Opinion | How Hong Kong can win race to become world’s tokenisation hub

Opinion | How Hong Kong can win race to become world’s tokenisation hub

When BlackRock’s chairman Larry Fink declared in his annual letter that “every stock, every bond, every fund – every asset – can be tokenised”, he wasn’t forecasting some distant revolution. He was describing a shift already under way – one that is beginning to reshape how capital is formed, how assets are distributed and who gets access to financial opportunity.

At the centre of this transformation is a once-niche concept rapidly entering the mainstream: tokenised real-world assets (RWAs). Today, more than US$24 billion in RWAs circulate on public blockchains. These range from yield-bearing US Treasuries and private credit pools to tokenised commodities and real estate. What once seemed like a cryptocurrency curiosity is becoming part of global financial infrastructure. Behind the scenes, the pipes of capital markets are being quietly rewired.
The question is no longer whether tokenisation will reshape finance but who will shape it. With the release of its “Policy Statement 2.0 on the Development of Digital Assets” on June 26, Hong Kong has made a case that it intends to lead.

The statement introduced the “Leap” framework, which expands the regulatory perimeter to include stablecoin issuers, custodians and RWA platforms. More importantly, it sent a clear message that Hong Kong is actively championing tokenisation rather than just allowing it to happen.

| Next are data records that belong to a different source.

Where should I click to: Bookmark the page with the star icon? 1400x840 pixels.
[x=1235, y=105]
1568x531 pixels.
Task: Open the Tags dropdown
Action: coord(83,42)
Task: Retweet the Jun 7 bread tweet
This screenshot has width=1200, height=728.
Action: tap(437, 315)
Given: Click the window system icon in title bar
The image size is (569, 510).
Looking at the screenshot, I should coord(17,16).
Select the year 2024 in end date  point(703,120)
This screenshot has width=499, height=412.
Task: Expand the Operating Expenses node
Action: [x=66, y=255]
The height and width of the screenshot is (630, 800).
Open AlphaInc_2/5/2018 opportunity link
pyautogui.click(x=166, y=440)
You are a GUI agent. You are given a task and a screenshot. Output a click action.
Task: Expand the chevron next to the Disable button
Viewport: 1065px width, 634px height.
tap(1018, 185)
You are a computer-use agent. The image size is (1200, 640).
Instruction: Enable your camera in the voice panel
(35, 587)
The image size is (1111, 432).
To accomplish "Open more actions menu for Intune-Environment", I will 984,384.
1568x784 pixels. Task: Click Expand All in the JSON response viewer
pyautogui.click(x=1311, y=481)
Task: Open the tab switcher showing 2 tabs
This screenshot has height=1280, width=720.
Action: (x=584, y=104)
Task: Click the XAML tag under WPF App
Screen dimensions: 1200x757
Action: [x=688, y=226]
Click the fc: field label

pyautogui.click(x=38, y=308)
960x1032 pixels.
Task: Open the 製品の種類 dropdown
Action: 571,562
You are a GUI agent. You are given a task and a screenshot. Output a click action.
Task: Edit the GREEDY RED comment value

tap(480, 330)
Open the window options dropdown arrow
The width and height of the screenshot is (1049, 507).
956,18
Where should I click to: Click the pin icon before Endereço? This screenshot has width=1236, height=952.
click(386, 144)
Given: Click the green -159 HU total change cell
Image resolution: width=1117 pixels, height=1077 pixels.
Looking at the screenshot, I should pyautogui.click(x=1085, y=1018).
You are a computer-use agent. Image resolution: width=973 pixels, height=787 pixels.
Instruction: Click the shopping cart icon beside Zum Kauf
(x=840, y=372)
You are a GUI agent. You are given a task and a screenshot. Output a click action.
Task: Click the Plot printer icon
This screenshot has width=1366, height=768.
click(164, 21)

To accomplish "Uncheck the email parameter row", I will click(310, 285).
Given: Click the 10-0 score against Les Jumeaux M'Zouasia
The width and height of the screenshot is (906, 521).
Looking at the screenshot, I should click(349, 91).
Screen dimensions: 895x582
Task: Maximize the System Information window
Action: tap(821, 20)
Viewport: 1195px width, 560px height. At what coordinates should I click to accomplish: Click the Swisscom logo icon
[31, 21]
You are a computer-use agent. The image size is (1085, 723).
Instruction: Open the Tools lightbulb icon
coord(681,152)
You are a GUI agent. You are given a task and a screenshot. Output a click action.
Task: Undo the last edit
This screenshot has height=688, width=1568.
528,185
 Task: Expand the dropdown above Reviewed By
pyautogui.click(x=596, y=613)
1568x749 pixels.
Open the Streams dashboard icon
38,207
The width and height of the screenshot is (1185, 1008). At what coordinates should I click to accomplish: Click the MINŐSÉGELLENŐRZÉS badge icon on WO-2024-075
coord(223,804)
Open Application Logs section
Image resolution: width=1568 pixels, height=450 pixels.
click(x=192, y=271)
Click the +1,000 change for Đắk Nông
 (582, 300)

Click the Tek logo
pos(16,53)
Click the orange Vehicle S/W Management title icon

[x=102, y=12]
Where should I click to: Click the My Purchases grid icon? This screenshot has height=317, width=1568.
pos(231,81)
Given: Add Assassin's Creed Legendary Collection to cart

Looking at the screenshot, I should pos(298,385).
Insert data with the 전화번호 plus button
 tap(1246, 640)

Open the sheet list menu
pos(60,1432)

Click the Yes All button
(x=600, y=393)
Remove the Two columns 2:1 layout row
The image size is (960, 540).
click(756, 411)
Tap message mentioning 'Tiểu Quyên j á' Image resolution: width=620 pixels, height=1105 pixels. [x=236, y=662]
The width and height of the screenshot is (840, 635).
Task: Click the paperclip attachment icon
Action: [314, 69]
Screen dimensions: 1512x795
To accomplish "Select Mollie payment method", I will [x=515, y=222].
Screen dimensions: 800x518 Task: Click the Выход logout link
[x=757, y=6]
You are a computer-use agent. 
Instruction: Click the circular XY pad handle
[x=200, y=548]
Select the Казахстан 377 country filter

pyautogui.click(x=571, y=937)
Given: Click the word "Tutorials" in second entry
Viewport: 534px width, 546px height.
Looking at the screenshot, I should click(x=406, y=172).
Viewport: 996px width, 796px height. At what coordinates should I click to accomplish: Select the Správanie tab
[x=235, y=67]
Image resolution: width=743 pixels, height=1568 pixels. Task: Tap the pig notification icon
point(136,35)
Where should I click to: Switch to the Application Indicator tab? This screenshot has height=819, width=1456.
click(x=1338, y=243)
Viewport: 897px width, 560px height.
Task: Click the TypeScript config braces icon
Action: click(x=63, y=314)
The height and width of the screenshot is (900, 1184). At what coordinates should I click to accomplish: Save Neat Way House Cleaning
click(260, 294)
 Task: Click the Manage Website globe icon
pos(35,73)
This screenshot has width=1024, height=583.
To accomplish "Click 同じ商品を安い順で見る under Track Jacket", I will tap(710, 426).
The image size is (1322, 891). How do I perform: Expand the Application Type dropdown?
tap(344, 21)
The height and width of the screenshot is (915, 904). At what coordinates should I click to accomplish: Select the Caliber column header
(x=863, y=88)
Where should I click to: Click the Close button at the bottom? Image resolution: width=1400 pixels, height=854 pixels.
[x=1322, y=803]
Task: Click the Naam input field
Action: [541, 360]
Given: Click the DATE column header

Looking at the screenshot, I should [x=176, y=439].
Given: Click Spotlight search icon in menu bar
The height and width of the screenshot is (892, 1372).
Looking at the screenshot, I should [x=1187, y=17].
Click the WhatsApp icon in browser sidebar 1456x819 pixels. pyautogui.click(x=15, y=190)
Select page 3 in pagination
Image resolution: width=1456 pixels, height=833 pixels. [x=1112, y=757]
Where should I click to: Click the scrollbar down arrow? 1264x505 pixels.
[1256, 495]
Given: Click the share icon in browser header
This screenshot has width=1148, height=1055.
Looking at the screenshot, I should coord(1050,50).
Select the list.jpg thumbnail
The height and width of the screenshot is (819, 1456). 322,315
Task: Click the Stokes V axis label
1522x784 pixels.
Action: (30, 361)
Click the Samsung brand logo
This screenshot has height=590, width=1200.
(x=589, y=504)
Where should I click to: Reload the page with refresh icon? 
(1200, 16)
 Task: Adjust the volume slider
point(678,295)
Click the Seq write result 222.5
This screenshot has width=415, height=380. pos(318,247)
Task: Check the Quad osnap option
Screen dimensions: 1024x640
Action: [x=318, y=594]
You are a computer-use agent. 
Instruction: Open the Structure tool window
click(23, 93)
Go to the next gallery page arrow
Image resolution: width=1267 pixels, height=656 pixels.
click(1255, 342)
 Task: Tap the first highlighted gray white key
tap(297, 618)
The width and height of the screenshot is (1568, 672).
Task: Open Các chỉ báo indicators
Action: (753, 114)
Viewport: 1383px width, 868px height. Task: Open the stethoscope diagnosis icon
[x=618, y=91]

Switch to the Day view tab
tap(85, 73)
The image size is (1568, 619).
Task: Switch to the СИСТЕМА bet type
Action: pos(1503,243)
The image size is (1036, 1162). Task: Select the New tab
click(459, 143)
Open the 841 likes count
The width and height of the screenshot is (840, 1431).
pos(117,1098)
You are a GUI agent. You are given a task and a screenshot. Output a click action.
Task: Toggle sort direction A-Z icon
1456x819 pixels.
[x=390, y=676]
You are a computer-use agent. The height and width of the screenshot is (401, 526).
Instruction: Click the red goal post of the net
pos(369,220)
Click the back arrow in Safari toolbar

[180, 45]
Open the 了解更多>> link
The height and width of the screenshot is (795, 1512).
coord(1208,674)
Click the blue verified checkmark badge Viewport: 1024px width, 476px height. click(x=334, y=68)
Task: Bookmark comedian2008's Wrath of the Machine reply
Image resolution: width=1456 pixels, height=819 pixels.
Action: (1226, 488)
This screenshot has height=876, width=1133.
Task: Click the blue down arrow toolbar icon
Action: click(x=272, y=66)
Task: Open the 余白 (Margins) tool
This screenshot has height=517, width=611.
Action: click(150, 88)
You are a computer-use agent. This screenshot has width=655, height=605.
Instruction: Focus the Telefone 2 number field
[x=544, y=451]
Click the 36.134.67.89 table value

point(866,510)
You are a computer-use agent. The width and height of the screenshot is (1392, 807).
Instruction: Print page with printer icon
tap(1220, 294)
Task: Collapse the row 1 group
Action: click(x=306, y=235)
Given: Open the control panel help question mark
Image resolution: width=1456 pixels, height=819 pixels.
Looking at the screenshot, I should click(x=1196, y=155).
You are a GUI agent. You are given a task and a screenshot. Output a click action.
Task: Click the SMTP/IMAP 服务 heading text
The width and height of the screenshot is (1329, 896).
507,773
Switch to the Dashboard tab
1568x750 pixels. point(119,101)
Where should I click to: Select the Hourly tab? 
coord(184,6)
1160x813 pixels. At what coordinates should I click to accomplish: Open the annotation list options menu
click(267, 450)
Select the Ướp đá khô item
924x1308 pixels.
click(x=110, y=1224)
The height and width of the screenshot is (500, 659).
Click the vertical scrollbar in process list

The Leap framework – short for legal and regulatory streamlining, expanding tokenised products, advancing use cases and people and partnership development – formalises stablecoin licensing, provides clarity on tokenised exchange-traded funds and builds on earlier pilots in digital bond issuance and green finance. It also embraces a wider vision of encouraging the tokenisation of everything from precious metals to renewable infrastructure.
But perhaps the most meaningful shift isn’t what the policy regulates. It’s how it frames tokenisation – as a pillar of new financial infrastructure rather than a sandbox experiment. That alone sets Hong Kong apart from the pack.